Task to carry out:
Once you find a line containing the word "paiement" in the entries below, copy it.

Stored items
= = = = = = =

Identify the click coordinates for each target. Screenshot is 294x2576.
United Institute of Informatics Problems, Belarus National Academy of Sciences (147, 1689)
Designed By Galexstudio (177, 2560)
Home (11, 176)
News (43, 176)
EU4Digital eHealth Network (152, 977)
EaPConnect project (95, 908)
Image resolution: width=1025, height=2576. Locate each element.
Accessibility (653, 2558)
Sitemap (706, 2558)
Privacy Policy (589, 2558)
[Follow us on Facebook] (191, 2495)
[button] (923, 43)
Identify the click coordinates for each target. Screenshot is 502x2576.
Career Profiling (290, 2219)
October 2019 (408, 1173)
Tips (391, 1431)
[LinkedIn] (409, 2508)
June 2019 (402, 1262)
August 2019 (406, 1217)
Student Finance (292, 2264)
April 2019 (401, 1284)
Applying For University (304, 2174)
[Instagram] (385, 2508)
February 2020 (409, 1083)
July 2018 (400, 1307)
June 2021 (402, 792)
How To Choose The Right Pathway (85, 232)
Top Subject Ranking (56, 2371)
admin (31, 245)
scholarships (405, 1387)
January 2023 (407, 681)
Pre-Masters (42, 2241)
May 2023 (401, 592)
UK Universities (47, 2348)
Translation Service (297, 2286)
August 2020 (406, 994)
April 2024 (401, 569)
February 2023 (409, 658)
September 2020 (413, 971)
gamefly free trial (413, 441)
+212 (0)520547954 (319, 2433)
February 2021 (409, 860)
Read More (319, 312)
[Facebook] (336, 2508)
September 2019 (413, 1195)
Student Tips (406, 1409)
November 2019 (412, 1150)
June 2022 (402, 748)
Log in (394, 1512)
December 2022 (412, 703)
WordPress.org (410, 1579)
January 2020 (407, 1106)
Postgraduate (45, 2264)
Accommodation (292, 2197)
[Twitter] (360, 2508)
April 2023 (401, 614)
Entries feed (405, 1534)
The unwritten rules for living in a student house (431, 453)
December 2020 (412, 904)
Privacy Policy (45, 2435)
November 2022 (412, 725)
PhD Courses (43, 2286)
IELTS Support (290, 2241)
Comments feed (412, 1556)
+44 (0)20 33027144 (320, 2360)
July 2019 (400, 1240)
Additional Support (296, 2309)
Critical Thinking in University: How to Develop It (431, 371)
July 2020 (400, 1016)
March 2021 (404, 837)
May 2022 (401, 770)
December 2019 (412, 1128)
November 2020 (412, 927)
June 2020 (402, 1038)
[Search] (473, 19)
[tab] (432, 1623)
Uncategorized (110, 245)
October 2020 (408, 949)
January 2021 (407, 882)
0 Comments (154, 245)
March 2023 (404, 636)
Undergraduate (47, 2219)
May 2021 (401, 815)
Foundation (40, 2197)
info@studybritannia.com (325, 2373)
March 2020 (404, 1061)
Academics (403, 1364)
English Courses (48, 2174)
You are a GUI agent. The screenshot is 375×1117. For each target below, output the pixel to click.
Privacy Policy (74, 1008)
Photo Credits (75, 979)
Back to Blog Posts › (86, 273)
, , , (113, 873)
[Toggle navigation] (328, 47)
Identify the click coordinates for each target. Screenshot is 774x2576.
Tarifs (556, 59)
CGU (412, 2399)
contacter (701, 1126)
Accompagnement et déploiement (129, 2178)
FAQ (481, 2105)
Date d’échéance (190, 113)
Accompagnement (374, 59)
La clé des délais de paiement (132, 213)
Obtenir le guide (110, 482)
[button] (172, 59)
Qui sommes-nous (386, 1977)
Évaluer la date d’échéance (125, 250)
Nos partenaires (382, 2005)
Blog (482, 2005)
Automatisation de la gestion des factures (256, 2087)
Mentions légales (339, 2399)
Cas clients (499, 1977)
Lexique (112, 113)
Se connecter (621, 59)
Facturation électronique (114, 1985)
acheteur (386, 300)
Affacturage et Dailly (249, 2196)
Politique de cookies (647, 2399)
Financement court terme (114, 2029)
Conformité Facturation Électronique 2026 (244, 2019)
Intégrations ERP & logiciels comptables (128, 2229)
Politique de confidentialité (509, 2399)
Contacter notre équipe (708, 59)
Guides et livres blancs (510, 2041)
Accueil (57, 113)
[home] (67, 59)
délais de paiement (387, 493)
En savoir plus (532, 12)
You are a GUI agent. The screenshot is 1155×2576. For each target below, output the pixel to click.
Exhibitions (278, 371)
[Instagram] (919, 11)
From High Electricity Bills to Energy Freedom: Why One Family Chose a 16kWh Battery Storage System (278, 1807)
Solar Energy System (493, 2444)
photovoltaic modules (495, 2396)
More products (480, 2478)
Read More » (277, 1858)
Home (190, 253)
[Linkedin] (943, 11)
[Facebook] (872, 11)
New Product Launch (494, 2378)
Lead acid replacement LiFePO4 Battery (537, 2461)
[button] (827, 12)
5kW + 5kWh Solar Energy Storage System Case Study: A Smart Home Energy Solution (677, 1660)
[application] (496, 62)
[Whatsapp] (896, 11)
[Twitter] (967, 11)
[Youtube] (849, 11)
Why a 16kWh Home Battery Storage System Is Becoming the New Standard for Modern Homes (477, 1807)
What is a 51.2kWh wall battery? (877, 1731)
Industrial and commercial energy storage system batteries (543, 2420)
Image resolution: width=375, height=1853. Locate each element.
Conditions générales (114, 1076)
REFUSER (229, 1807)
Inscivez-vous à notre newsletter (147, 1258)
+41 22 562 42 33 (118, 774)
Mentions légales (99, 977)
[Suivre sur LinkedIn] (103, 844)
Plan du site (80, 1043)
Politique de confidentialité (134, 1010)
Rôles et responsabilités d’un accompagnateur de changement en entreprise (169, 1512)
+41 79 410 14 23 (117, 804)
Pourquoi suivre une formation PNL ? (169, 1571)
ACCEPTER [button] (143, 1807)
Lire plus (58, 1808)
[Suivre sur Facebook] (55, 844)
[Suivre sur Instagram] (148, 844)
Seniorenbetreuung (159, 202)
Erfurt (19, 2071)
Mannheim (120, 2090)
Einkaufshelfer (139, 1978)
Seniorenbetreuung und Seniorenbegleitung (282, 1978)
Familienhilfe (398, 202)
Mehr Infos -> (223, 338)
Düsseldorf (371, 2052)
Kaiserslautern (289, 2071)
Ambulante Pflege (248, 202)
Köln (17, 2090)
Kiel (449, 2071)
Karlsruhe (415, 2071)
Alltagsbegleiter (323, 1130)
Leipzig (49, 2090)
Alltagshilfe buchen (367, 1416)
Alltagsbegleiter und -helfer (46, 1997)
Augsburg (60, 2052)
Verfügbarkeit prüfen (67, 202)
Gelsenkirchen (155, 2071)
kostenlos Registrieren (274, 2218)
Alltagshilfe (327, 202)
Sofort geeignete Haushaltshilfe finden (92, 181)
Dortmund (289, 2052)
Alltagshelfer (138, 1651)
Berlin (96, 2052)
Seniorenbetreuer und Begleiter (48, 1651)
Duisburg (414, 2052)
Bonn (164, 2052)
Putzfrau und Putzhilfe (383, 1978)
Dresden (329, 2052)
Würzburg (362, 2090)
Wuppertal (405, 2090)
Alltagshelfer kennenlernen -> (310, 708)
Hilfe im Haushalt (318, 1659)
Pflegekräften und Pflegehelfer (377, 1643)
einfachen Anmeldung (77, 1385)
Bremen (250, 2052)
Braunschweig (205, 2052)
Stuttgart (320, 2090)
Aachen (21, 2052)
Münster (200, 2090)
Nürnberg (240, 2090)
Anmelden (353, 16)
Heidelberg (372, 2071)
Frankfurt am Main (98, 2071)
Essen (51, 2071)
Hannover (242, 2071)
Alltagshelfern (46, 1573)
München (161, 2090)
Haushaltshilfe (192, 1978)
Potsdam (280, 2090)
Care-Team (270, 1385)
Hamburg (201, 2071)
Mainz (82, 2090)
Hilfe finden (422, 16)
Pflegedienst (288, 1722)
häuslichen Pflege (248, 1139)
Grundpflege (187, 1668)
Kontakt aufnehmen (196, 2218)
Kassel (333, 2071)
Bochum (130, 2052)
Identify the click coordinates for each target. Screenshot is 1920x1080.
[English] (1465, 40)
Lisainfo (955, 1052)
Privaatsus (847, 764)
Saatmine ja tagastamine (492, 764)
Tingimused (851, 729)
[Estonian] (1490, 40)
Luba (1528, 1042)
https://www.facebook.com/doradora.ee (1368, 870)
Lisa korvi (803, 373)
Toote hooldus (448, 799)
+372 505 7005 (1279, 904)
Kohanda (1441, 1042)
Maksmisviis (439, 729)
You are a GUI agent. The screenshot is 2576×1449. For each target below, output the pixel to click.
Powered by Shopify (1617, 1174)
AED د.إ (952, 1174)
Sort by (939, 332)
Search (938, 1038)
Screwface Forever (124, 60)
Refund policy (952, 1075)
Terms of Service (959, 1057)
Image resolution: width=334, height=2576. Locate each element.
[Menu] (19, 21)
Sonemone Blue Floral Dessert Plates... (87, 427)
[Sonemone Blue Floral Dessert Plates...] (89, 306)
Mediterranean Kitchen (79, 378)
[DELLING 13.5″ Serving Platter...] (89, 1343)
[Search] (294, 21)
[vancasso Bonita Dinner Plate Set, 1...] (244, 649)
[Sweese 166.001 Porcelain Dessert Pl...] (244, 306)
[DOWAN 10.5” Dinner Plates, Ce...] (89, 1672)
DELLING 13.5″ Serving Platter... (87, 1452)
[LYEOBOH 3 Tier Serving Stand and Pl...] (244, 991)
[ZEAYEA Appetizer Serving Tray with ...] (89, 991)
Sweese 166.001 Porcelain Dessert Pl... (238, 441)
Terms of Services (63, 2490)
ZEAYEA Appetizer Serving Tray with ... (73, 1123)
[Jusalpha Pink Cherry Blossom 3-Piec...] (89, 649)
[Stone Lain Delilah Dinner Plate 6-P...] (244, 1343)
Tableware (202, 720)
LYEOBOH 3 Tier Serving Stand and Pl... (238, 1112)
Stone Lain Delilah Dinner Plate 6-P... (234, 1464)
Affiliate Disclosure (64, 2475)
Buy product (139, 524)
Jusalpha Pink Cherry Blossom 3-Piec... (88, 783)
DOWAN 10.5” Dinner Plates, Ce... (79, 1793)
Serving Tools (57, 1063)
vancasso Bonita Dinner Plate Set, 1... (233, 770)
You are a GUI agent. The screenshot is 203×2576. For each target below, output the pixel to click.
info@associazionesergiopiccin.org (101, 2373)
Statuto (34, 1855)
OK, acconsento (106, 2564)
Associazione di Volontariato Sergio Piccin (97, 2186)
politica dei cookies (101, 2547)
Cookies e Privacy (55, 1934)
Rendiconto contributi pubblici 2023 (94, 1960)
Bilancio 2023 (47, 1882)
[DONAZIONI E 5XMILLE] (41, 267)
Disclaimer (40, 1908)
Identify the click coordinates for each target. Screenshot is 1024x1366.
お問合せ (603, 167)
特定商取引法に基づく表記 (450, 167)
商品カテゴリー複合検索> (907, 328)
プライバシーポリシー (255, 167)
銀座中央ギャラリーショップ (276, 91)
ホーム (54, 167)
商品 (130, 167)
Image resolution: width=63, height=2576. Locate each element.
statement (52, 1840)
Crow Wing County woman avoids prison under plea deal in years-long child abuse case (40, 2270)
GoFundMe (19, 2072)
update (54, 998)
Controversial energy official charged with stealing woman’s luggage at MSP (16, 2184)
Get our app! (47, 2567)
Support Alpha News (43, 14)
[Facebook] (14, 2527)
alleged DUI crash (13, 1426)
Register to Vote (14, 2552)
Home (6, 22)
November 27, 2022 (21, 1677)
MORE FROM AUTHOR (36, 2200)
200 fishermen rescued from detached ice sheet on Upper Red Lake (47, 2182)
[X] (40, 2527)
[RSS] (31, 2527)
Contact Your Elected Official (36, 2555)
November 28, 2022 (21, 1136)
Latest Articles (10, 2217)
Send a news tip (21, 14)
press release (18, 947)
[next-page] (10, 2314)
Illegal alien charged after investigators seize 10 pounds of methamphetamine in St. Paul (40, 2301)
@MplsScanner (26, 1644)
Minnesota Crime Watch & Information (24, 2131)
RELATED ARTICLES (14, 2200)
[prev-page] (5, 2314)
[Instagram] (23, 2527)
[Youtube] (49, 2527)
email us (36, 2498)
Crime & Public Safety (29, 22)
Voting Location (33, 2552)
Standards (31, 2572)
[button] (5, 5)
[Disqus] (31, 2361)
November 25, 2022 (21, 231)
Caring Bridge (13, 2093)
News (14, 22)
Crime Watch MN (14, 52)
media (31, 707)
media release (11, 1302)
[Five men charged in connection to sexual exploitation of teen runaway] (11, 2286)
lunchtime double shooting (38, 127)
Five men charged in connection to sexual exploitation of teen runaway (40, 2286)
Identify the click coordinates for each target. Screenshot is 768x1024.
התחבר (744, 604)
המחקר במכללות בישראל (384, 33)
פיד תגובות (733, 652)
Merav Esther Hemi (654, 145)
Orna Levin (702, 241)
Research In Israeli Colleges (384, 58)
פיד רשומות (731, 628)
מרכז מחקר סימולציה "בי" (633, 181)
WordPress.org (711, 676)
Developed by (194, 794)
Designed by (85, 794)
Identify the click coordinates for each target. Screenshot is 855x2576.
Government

= = = = = = =

Solved exercise:
La clé des délais de paiement (132, 213)
délais de paiement (387, 493)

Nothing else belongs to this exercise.